A quick refresher, What is firewall?
Firewall is a network security system that monitors and controls incoming and outgoing network traffic based on predetermined security rules established as a barrier between a trusted network and an untrusted network, such as the Internet.
How to use IP-Tables?
Now that we know what IP-Tables are and with that quick reminder about what a firewall is, lets see how to use them.
Note: run these commands as super user.
To list the current configuration:
$sudo iptables -L -n -v –line-numbers
Where;
-L for list.
-n for numeric output.
-v for verbose.
To stop every single packet from going in/out of your system. This stops any other packet that you explicitly specify is going to be transferred.

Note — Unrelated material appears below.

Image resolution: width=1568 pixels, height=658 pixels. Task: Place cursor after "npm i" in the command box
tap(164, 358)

$sudo iptables -P INPUT DROP
$sudo iptables -P OUTPUT DROP
$sudo iptables -P FORWARD DROP
-P for policy(INPUT, OUTPUT, FORWARD).
To allow packets inside your loopback interface to travel without problem.

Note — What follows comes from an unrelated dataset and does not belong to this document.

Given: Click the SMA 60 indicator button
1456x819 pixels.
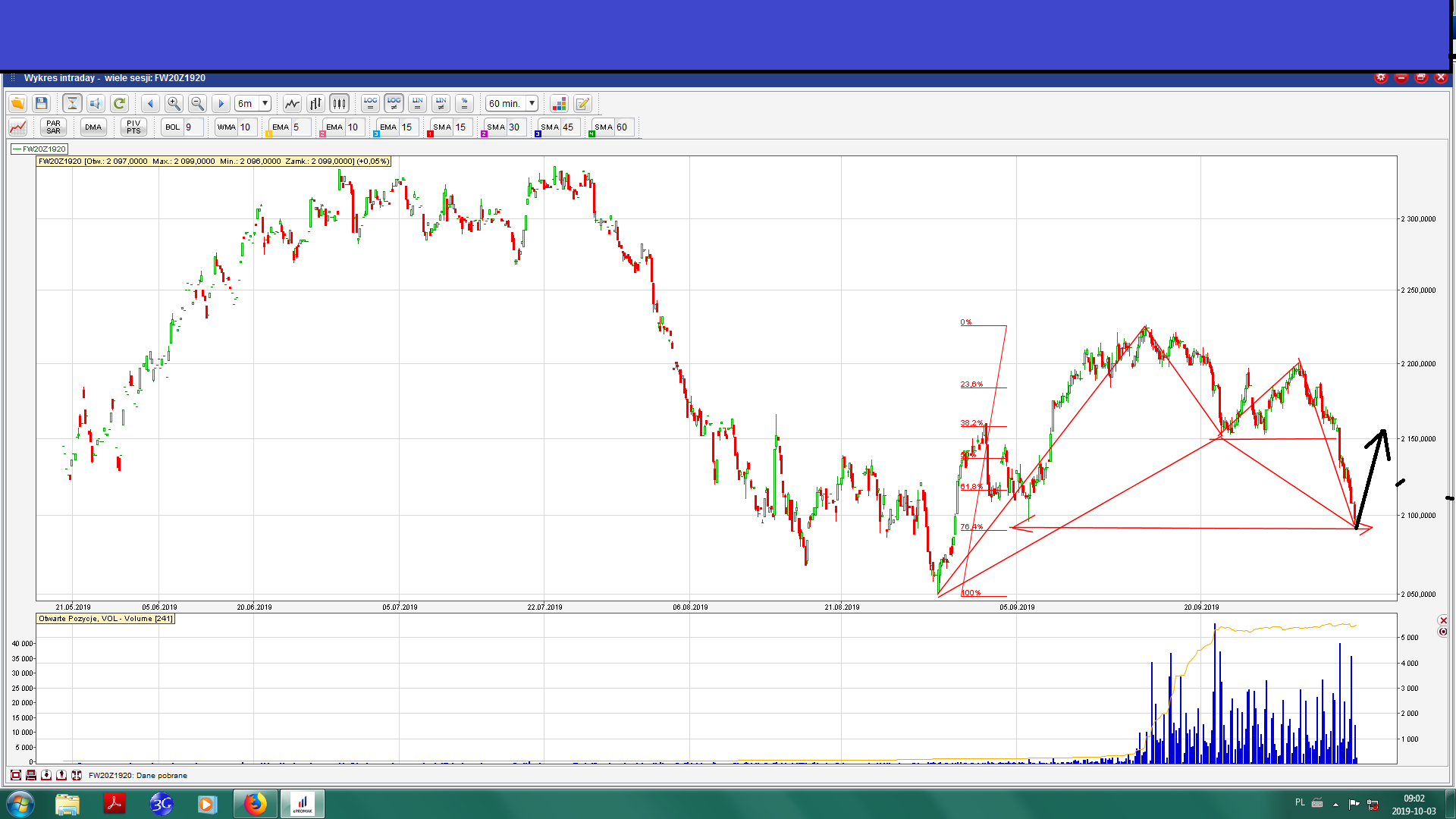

$sudo iptables -A INPUT -i lo -j ACCEPT
$sudo iptables -A OUTPUT -o lo -j ACCEPT
-A for append. You can also insert, delete or update with different switches.
-i for input interface. The interface that packets arrive at.

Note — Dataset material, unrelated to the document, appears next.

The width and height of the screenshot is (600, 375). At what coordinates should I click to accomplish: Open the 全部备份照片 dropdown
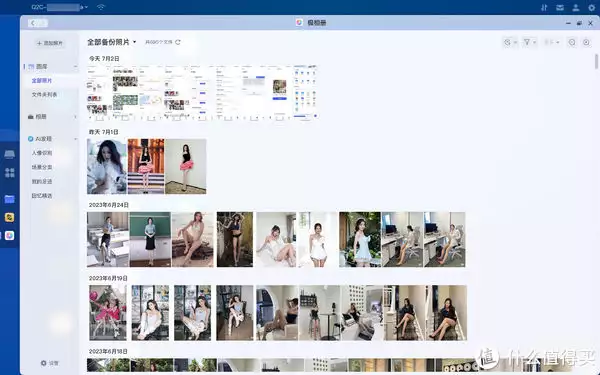(x=112, y=42)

-o for output interface. The interface the packets travel through.
-j for jump. You can choose to accept, reject, drop, log etc. with a packet.
To allow DNS & DHCP packets to travel in & out your computer.
$sudo iptables -A INPUT -p udp --dport 67 -j ACCEPT
$sudo iptables -A INPUT -p tcp --dport 67 -j ACCEPT
$sudo iptables -A OUTPUT -p udp --dport 53 -j ACCEPT
$sudo iptables -A OUTPUT -p tcp --dport 53 -j ACCEPT
$sudo iptables -A OUTPUT -p udp --dport 68 -j ACCEPT
$sudo iptables -A OUTPUT -p tcp --dport 68 -j ACCEPT
-p for protocol.
Note: For larger packets TCP is used.
–dport for destination port.
To open SSH connection when your computer is a client.
$sudo iptables -A OUTPUT -p tcp --dport 22 -j ACCEPT
$sudo iptables -A INPUT -m conntrack --ctstate RELATED,ESTABLISHED -j ACCEPT
-m is a switch to use iptables’ extension (iptables-extension)
To allow SSH connection when your computer is a server.
$sudo iptables -A INPUT -p tcp --dport 22 -j ACCEPT
$sudo iptables -A OUTPUT -m conntrack --ctstate RELATED,ESTABLISHED -j ACCEPT
To be able to ping other computers, and let other computers ping yours, allow icmp packets.
$sudo iptables -A INPUT -p icmp -j ACCEPT
$sudo iptables -A OUTPUT -p icmp -j ACCEPT
To browse web pages.
$sudo iptables -A OUTPUT -p tcp --dport 80 -j ACCEPT
$sudo iptables -A OUTPUT -p tcp --dport 443 -j ACCEPT
This will open both HTTP and HTTPS traffic to go out of your system.
To apply NAT to your iptables.
$sudo iptables -t nat -A OUTPUT -p tcp --dport 22 --destination destination_IP -j DNAT --to-destination 123.123.123.123:4040
–destination flag will filter packets based on the destination IP address.
All outgoing traffic from your computer heading to IP address destination_IP port 22 will be sent to IP address 123.123.123.123 port 4040. This makes it possible for a NAT in the destination network to be accessible from outside that network.
To forward every traffic from a specific interface to be routed through your computer without changing anything inside packet.
runtime configuration:
$sudo sysctl net.ipv4.ip_forward=1
persistency across reboots:
$sudo echo net.ipv4.ip_forward = 1 > /etc/sysctl.d/30-ip-forward.conf
$sudo iptables -A FORWARD -i wlan0 -j ACCEPT
$sudo iptables -t nat -A POSTROUTING -o eth0 -j MASQUERADE
Those are but a few commands to get started with IP-Tables, to get more about them:
$ man iptables
$ man iptables-extension
Log All Dropped Input Packets
iptables -N LOGGING
iptables -A INPUT -j LOGGING
iptables -A LOGGING -m limit --limit 2/min -j LOG --log-prefix "IPTables-Dropped: " --log-level 4
iptables -A LOGGING -j DROP
- ptables -N LOGGING: Create a new chain called LOGGING
- iptables -A INPUT -j LOGGING: All the remaining incoming packets will jump to the LOGGING chain
- line#3: Log the incoming packets to syslog (/var/log/messages). This line is explained below in detail.
- iptables -A LOGGING -j DROP: Finally, drop all the packets that came to the LOGGING chain. i.e now it really drops the incoming packets.